Materialized Learning
With a background in art, Professor Kylie Peppler brings a unique perspective to designing toolkits for complex learning, viewing hands-on creativity as foundational to STEM education. “As we start to pull the crafts out of K-12 education, we weaken embodied understanding into just a flattened space with abstract thinking only,” says Peppler, whose research shows just the opposite is needed.

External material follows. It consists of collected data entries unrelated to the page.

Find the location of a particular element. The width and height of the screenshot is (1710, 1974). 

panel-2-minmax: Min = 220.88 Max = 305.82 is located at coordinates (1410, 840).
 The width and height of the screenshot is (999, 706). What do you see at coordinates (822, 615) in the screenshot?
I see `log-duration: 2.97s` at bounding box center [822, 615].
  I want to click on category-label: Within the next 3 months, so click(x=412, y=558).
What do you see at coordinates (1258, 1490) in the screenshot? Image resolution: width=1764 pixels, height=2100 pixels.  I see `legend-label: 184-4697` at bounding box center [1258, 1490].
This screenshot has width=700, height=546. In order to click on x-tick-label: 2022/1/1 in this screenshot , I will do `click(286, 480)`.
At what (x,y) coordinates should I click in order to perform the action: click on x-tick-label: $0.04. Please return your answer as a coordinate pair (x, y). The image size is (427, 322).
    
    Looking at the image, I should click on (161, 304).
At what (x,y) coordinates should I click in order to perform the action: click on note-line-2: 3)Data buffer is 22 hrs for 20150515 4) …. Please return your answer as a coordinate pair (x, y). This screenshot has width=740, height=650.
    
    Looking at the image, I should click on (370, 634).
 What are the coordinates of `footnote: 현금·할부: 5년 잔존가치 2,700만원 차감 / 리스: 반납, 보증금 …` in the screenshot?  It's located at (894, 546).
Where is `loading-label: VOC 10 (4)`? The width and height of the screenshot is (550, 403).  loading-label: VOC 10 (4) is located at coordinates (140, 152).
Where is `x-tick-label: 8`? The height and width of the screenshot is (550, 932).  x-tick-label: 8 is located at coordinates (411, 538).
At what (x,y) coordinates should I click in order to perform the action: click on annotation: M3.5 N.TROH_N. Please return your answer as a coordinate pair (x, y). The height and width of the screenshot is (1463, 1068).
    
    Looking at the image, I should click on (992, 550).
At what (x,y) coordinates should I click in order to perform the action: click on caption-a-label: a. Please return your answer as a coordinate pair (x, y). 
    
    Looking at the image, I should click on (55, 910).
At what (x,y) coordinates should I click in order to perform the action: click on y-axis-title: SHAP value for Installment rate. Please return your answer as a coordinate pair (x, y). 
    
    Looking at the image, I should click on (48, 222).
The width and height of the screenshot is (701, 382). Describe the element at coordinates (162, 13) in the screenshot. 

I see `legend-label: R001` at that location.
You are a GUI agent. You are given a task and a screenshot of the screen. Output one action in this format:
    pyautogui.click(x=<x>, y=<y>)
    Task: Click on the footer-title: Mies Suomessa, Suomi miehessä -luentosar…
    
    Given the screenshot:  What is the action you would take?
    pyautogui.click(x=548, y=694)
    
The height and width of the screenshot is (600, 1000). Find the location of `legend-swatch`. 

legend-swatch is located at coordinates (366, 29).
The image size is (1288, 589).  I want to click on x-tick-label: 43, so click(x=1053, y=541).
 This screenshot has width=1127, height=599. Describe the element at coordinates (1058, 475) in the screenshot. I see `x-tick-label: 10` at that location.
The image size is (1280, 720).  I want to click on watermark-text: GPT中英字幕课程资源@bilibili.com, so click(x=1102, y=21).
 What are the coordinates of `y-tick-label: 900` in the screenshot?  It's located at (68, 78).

So, in teaching computational thinking, she uses everything from Lego robotics to e-textiles to paper circuits to “materialize” topics such as systems thinking or theories of complexity.
Stitching Circuits
Professor Peppler is also using physical materials to diversify STEM participation, designing toolkits that aim to attract more women and minorities to the field. “The kits that we use shape not only the learning opportunities but also who participates in the field,” she says. “For example, we’ve been looking at traditional female crafts like crochet and knitting, weaving, and the Jacquard loom, and how careful, orchestrated engagement with these crafts can promote algorithmic learning about really advanced mathematics.” Peppler’s studies show that kits for sewing and stitching circuits promote better learning about electric circuits than traditional materials used in classrooms.
Working Smarter
Extending her research into the workplace, Professor Peppler asserts that when it comes to education, “I’ll go not only as young as I can but also as old, because a lot of these things also have implications for workplace learning and ongoing education for adults.” Partnering with a variety of employers, including Boeing, she is researching a platform for simulating interactions between workers, robots and machines in future factories to improve agility and productivity. According to Peppler, instead of displacing workers, technology can “make workers smarter and give them the information they need to create things.”